Être docteur en pharmacie me permet de donner un premier avis, gratuit, immédiat, d’apporter au patient une réponse sur mesure qui tient vraiment compte de qui il est. Comme je suis toujours très sensible à la situation particulière des uns et des autres, c’est difficile au niveau émotionnel, c’est éprouvant intellectuellement. Mais je ne me vois pas faire autrement. Ça nécessite d’avoir un équilibre dans sa vie personnelle
« Interdire aux gens de se soigner avec les plantes de chez eux représente un pillage des savoirs autochtones à des fins mercantiles. »
Comment trouvez-vous cet équilibre ?
J’ai une passion pour la voile traditionnelle. C’est ma soupape. Être en mer me permet d’évacuer le surcroît émotionnel, le stress professionnel, les vicissitudes de la vie. Alors je ne suis plus pharmacien, je me nourris des nuages, de l’eau, du soleil, je suis en quête de sensations permanentes, à l’écoute de ce qu’il faut mettre en œuvre, individuellement et collectivement, pour faire avancer le canot. J’y prends de la hauteur pour aborder les problèmes avec un cœur et un esprit légers. Les passions n’ont de sens que si on les partage. Santé et voile. Je m’épanouis dans chacune.
Comment passe-t-on de la chimie aux plantes ? Ou l’inverse ?
J’ai étudié la pharmacognosie, c’est-à-dire la connaissance des principes actifs contenus dans la plante et des méthodes pour les extraire. Cela revient à découvrir et s’approprier, pour notre propre usage, des stratégies développées par les plantes pour elles-mêmes, par exemple, antivirales ou anti-inflammatoires. Les plantes possèdent des molécules qui se combinent avec les cellules de notre corps pour limiter les effets liés à leur absence : c’est le cas de l’igname, de la sauge, du houblon, de l’alfafa ou du soja, qui contiennent des phyto-œstrogènes proches des œstrogènes féminins, qui permettent de lutter contre les troubles occasionnés par la ménopause. Voilà le pont entre la chimie et les plantes.
################
Contrôle de compréhension
[a] Selon le texte fourni, quelle passion permet à la personne interrogée de trouver son équilibre ?
[b] Réécrivez le passage du texte fourni qui commence par « Être docteur en » et se poursuit jusqu'à « cet équilibre ? », en remplaçant « avis » par « conseil ».

Données
################
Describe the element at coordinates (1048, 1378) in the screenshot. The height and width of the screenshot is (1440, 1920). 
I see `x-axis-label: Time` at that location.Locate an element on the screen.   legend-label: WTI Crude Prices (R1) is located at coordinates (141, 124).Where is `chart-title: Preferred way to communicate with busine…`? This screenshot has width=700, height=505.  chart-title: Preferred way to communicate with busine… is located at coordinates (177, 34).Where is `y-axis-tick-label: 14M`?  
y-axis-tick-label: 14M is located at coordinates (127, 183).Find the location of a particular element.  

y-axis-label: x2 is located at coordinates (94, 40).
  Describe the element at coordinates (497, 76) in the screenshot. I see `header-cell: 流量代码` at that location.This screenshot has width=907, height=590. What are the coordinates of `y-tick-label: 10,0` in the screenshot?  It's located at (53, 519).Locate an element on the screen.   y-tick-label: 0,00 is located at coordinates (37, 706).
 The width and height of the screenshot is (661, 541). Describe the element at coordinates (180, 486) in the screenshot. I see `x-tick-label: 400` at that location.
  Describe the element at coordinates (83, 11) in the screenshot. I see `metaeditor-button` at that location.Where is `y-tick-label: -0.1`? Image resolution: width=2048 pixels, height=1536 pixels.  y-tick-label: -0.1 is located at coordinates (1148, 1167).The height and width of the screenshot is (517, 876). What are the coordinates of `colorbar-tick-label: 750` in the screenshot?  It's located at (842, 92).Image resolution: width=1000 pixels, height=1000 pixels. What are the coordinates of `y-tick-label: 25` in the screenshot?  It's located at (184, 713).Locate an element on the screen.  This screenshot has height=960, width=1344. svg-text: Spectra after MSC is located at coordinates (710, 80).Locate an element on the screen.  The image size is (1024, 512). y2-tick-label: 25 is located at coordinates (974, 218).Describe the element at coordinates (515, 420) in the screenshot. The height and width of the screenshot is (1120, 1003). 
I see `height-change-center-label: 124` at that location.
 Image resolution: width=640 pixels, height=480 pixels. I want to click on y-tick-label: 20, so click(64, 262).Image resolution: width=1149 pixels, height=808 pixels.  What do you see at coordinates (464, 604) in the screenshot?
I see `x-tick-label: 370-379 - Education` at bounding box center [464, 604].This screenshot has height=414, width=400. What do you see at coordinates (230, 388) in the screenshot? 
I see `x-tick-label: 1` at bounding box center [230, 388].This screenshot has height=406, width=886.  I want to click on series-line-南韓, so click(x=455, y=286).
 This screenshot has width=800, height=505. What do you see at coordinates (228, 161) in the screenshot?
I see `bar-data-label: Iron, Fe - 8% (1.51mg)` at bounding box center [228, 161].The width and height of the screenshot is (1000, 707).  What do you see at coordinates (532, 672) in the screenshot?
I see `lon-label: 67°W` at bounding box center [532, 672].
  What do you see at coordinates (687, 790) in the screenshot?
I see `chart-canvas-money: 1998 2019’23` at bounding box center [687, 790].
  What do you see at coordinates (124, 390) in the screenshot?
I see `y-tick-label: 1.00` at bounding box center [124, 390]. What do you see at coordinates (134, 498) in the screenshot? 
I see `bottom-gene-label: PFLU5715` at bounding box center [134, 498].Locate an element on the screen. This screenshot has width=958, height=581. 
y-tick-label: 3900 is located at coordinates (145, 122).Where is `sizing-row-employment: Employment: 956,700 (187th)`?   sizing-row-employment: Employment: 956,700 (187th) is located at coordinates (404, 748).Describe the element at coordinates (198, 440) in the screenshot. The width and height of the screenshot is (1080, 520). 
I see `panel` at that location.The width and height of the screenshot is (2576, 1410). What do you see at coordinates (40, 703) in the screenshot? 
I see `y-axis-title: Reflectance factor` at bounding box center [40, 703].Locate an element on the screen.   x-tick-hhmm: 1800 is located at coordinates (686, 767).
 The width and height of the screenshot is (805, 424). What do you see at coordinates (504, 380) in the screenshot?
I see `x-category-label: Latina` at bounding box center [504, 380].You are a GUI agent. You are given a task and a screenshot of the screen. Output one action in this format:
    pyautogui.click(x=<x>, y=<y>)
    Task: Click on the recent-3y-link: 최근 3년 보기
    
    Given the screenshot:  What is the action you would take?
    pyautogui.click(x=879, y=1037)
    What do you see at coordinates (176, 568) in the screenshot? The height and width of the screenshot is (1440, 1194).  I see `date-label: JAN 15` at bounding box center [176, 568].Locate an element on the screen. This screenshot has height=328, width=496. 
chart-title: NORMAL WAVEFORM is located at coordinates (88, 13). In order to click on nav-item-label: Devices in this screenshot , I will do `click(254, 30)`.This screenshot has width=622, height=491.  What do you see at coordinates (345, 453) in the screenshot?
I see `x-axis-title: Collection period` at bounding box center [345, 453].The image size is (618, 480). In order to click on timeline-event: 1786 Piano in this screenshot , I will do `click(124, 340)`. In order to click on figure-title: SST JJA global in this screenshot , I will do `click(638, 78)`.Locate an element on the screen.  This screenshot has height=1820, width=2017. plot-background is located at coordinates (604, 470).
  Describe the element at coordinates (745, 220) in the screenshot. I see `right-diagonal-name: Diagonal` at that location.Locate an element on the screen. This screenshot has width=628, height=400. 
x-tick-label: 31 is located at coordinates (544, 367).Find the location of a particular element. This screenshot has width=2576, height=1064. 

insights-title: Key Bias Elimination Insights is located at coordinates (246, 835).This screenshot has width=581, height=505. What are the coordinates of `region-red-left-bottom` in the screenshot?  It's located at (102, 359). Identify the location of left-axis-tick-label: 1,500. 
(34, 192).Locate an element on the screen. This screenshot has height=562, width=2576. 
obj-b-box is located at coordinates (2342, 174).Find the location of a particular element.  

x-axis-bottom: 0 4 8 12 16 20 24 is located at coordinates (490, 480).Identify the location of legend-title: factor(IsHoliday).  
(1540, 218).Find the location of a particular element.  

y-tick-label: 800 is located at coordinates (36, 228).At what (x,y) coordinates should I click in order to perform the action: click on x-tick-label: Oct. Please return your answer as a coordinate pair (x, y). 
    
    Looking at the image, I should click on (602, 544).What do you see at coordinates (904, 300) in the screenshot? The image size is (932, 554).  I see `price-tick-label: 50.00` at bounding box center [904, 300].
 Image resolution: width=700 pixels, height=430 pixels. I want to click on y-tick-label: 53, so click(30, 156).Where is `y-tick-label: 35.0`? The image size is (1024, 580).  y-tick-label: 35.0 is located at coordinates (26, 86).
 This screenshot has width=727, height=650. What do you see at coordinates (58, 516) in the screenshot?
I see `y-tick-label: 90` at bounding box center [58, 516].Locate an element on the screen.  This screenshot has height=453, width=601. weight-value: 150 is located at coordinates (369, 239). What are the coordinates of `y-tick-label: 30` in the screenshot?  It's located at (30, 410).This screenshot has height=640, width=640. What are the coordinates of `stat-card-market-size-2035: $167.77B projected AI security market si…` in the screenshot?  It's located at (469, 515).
################
Réponses par numéro
[a] La voile traditionnelle.

[b]
Être docteur en pharmacie me permet de donner un premier conseil, gratuit, immédiat, d’apporter au patient une réponse sur mesure qui tient vraiment compte de qui il est. Comme je suis toujours très sensible à la situation particulière des uns et des autres, c’est difficile au niveau émotionnel, c’est éprouvant intellectuellement. Mais je ne me vois pas faire autrement. Ça nécessite d’avoir un équilibre dans sa vie personnelle
« Interdire aux gens de se soigner avec les plantes de chez eux représente un pillage des savoirs autochtones à des fins mercantiles. »
Comment trouvez-vous cet équilibre ?